_Exercise instructions_:
Every entry should be repeated exactly as written.
*-*-*
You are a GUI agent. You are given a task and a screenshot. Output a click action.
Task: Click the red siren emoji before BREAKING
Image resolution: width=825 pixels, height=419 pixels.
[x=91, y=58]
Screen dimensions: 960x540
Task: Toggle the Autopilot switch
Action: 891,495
*-*-*
_Solved exercise_:
You are a GUI agent. You are given a task and a screenshot. Output a click action.
Task: Click the red siren emoji before BREAKING
Image resolution: width=825 pixels, height=419 pixels.
[x=91, y=58]
Screen dimensions: 960x540
Task: Toggle the Autopilot switch
Action: 891,495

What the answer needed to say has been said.